## Geselecteerd fragment:

........

© Huygens ING - Amsterdam. Bronvermelding: B.H. Spaanstra-Polak, 'Dongen, Cornelis Theodorus Maria van (1877-1968)', in Biografisch Woordenboek van Nederland. URL:http://resources.huygens.knaw.nl/bwn1880-2000/lemmata/bwn2/dongen [12-11-2013]
DONGEN, Cornelis Theodorus Maria van (1877-1968)
Dongen, Cornelis Theodorus Maria van (Kees), schilder (Delfshaven 26-1-1877 - Monte Carlo (Monaco) 28-5-1968). Zoon van Johannes van Dongen, mouter, en Helena Francisca Geurts. Gehuwd op 11-7-1901 met Juliana Augusta (Guus) Preitinger. Uit dit huwelijk werd 1 dochter geboren. Na echtscheiding (in 1921) gehuwd in 1953 met Marie-Claire Huguen. Uit dit huwelijk werd 1 zoon geboren. In 1929 verkreeg Kees van Dongen het Franse staatsburgerschap.
Van Dongen bracht zijn jeugd in Rotterdam door. Al vroeg bleek zijn tekentalent. Daar er geen geld was om hem te laten studeren moest hij als veertienjarige zelf de kost verdienen. In 1895 reisde hij als steward naar Amerika. Na terugkeer volgde hij in 1896 en 1898 avondlessen van J. Striening en J.G. Heyberg aan de Rotterdamse Academie van beeldende kunsten en technische wetenschappen. Daar de lessen hem niet bevielen liep hij, aangetrokken door het bohémienleven, van huis weg en betrok in Rotterdam een kamer boven het atelier van de schilder Martinus Schilt (Schildt). Hier woonde hij drie jaar met de eveneens van huis weggelopen dichter-zanger Koos Speenhoff.
Gefascineerd door de rosse buurten van Rotterdam, vooral door de (niet meer bestaande) Zandstraat, tekende hij in vlotte krabbels prostituées en matrozen; illustraties die o.a. gebruikt werden voor het boek van M.J. Brusse Het rosse leven en sterven van de Zandstraat (Rotterdam, 1912). Als schilder bewonderde Van Dongen de stadsimpressies van Breitner. In een Zelfportret van 1895 (Musée National d'Art Moderne, Centre Pompidou, Parijs), waar hij nonchalant tegen een raam leunt, weergegeven in grote blauwe en gele kleurvlakken, zonder binnentekening of ruimteaanduiding, toonde Van Dongen al een stijl die vooruitliep op zijn latere 'fauvisme'. Al in Rotterdam geboeid door de stadstypes van de Parijse tekenaar Th.A. Steinlen reisde hij met een retourbiljet op 14 juli 1897 naar de lichtstad en bleef daar enige maanden in het atelier van de schilder Siebe ten Cate op Montmartre. In 1898 weer terug in Rotterdam maakte hij illustraties van straattypes voor het Rotterdamsch Nieuwsblad.

........

## Gegeven data:
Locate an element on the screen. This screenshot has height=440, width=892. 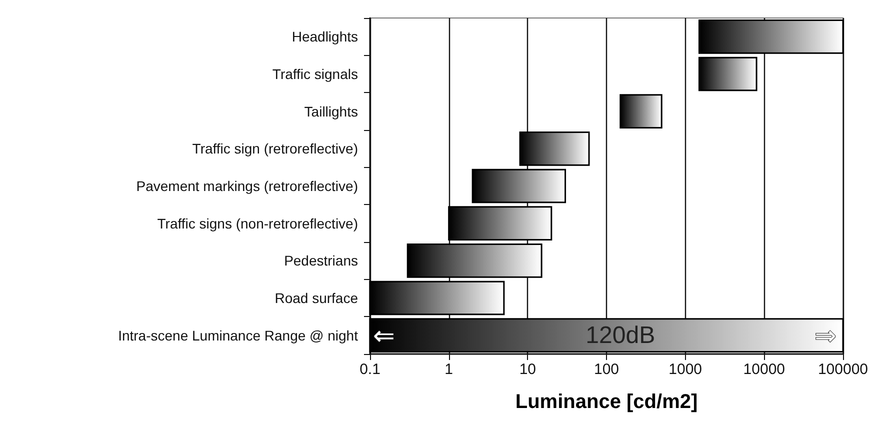
y-tick-label: Headlights is located at coordinates (325, 36).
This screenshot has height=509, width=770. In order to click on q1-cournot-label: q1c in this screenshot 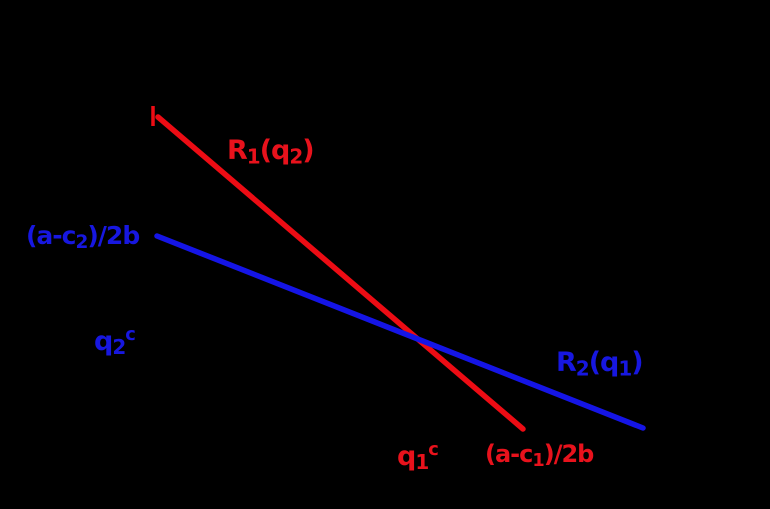, I will do `click(418, 457)`.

........

## Opdracht 1:
In welk jaar verkreeg Kees van Dongen volgens het geselecteerde fragment het Franse staatsburgerschap?
## Opdracht 2:
Schrijf uit het geselecteerde fragment de passage over die begint met "Dongen, Cornelis Theodorus Maria van (Kees), schilder" en doorloopt tot en met "het Franse staatsburgerschap.".

## Antwoordvak 1:
In 1929.

## Antwoordvak 2:
Dongen, Cornelis Theodorus Maria van (Kees), schilder (Delfshaven 26-1-1877 - Monte Carlo (Monaco) 28-5-1968). Zoon van Johannes van Dongen, mouter, en Helena Francisca Geurts. Gehuwd op 11-7-1901 met Juliana Augusta (Guus) Preitinger. Uit dit huwelijk werd 1 dochter geboren. Na echtscheiding (in 1921) gehuwd in 1953 met Marie-Claire Huguen. Uit dit huwelijk werd 1 zoon geboren. In 1929 verkreeg Kees van Dongen het Franse staatsburgerschap.